Monday, 25th April 2011, 23:37 by ElectricAlbatross
In my opinion, restricting spell slots for multischoolers or changing around the magic schools does not address the real problem in the magic system, which is that the availability of a spell currently depends on the caster's experience level. This makes it possible for experienced casters to pick up lower-level spells in any other school; everyone ends up with the same spells because anyone can get them. And to me personally, it is unintuitive: it feels like a spellcaster's ability to learn spells should depend on their skill in casting, or their skill in casting the type of spell they are trying to learn. (Side note: does it really make sense that a level 5 warrior with no experience in magic has a better chance (very low chance) to learn a lvl5 spell than a level 4 wizard (zero chance)?)
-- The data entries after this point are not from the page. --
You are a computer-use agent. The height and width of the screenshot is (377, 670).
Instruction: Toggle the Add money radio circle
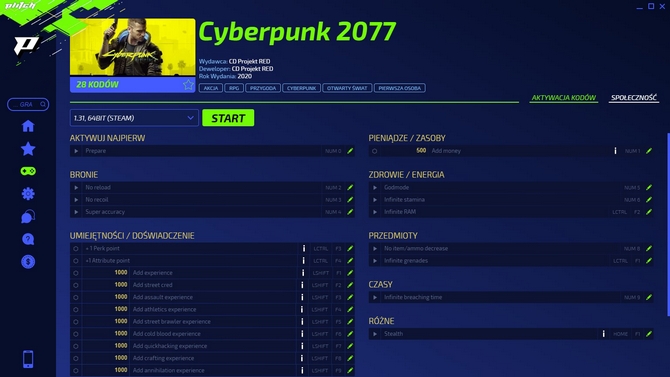374,151
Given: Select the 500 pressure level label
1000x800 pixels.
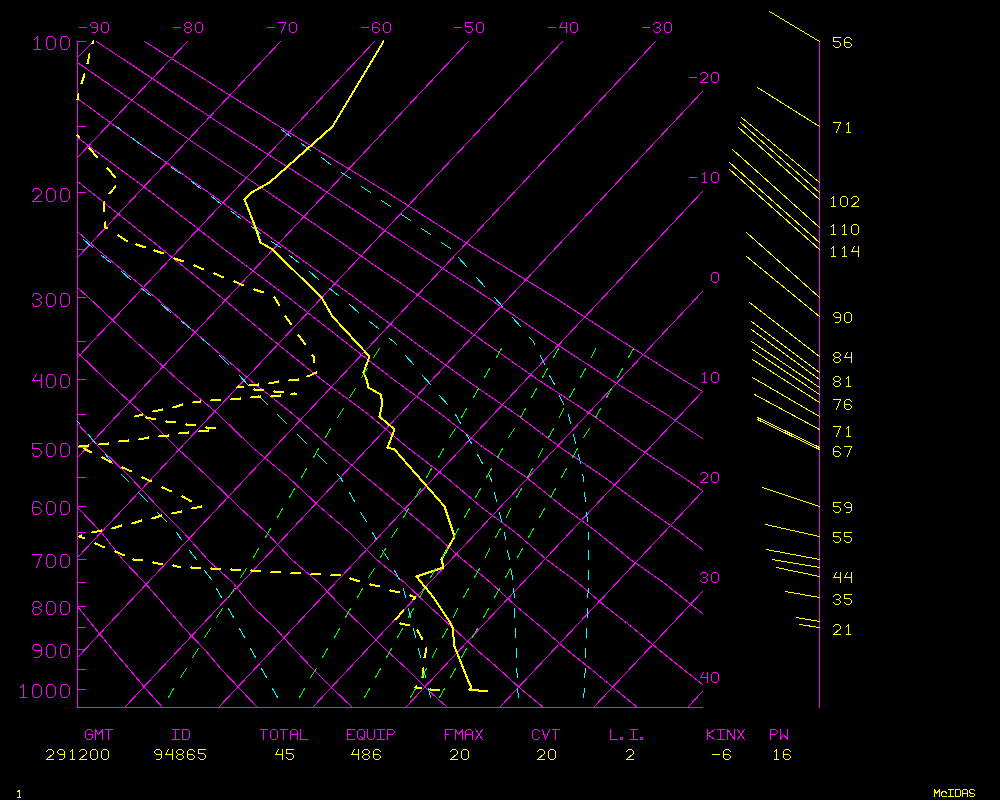Looking at the screenshot, I should 51,450.
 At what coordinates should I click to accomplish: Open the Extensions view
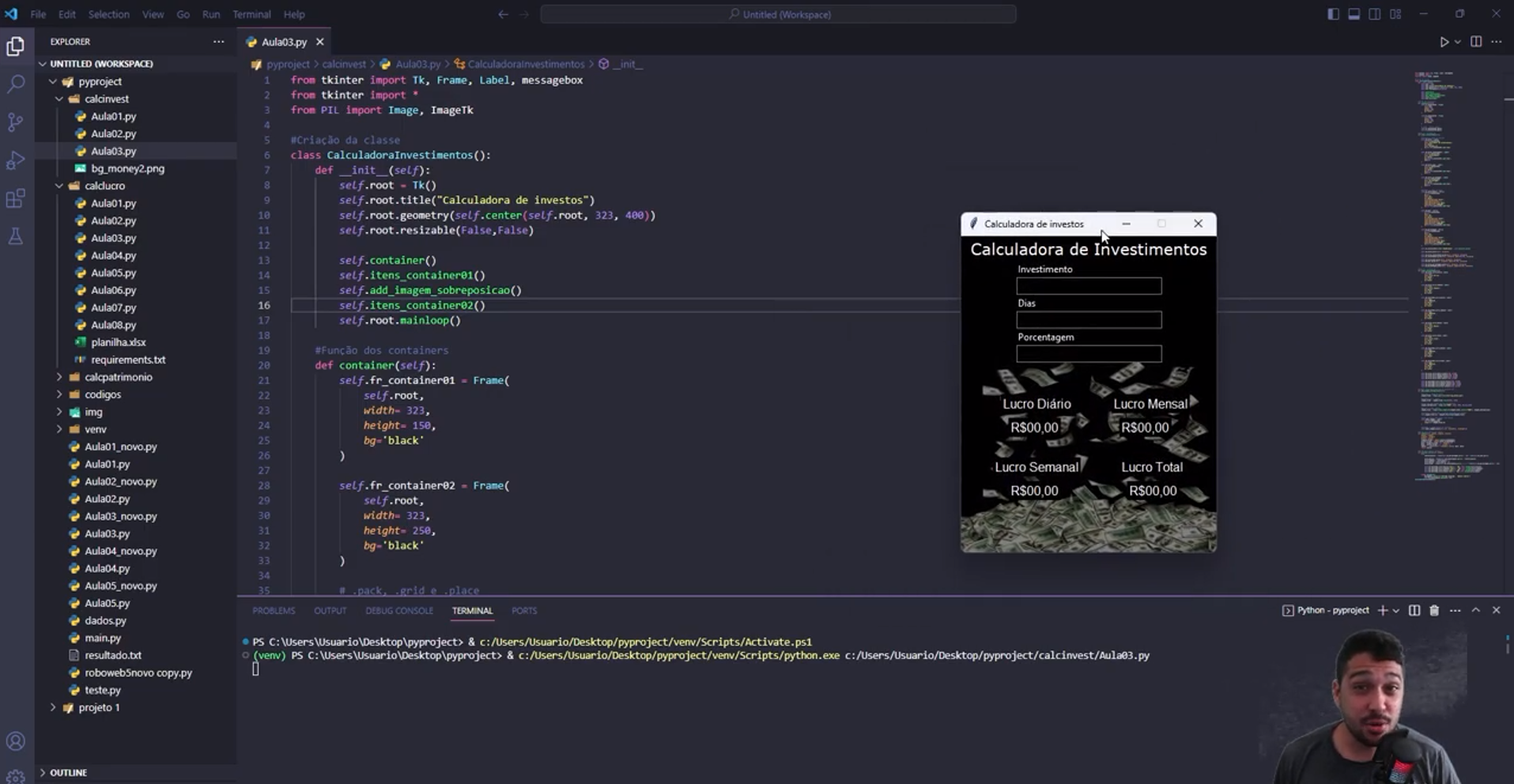coord(16,198)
So instead, why not make ability to learn spells depend on the caster's level in the relevant schools? Each spell would have not only one school or more, but levels associated with each of those schools. If your caster is not at each of those levels in the spell's listed skills, then he cannot learn the spell.
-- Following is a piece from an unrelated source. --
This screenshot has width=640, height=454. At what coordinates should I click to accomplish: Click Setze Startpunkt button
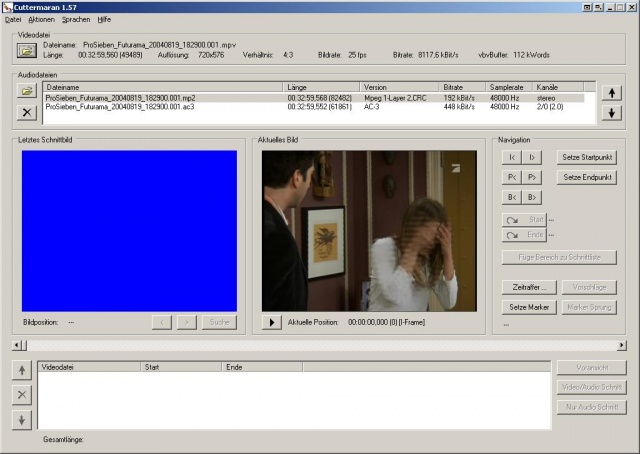587,157
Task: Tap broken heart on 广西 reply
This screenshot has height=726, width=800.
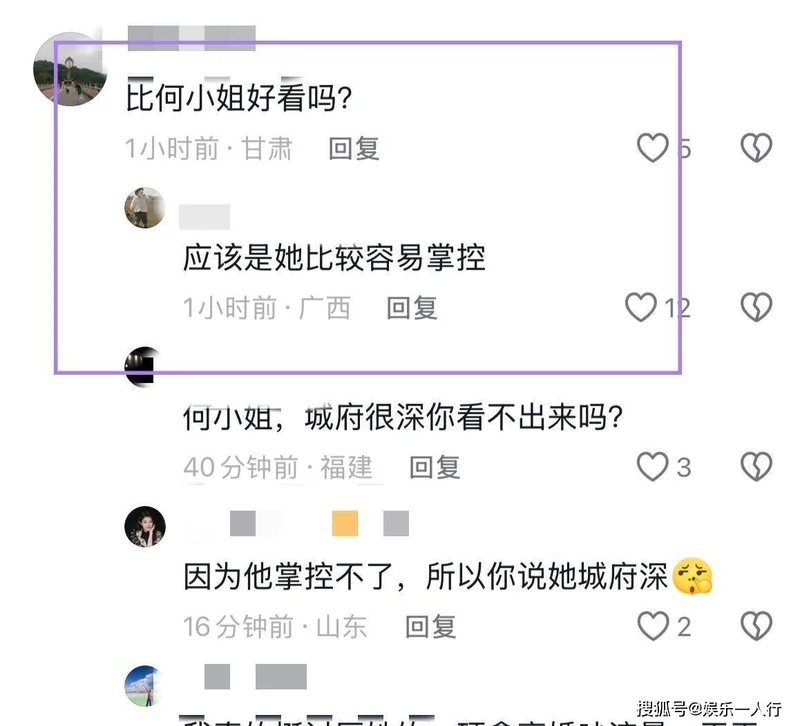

e.g. (numbers off the top of my head; the numbers, as well as the schools that spells have, would require significant tweaking)
Swiftness - lvl2 Air, lvl1 Enchantment
Repel Missiles - lvl2 Enchantment, lvl1 Air
Mephitic Cloud - lvl3 Air, lvl2 Conjuration, lvl2 Poison
In this case, Swiftness would require the caster to be at lvl2 in Air and lvl1 in Enchantment, while Repel Missiles would require lvl1 and lvl2 in these skills respectively, and so on.
Then we have an intuitive and fair penalty for learning spells from a variety of schools: you would need experience in these skills, which would hinder your getting higher experience in fewer schools. The player can then decide whether practicing these skills to get a certain spell would be worth foregoing practicing his main spellcasting skills to get more powerful spells there.
I believe that determining the availability of spells not with XL but through experience in the school of the spell is the most direct solution to the problem. With appropriate balancing, it will provide a simple, transparent system that offers players equally viable choices between specializing and multischooling. Fiddling around with spell slots seems like an arbitrary, confusing hack compared to emphasizing the strengths and drawbacks intrinsic to being a jack of all trades or a master of few.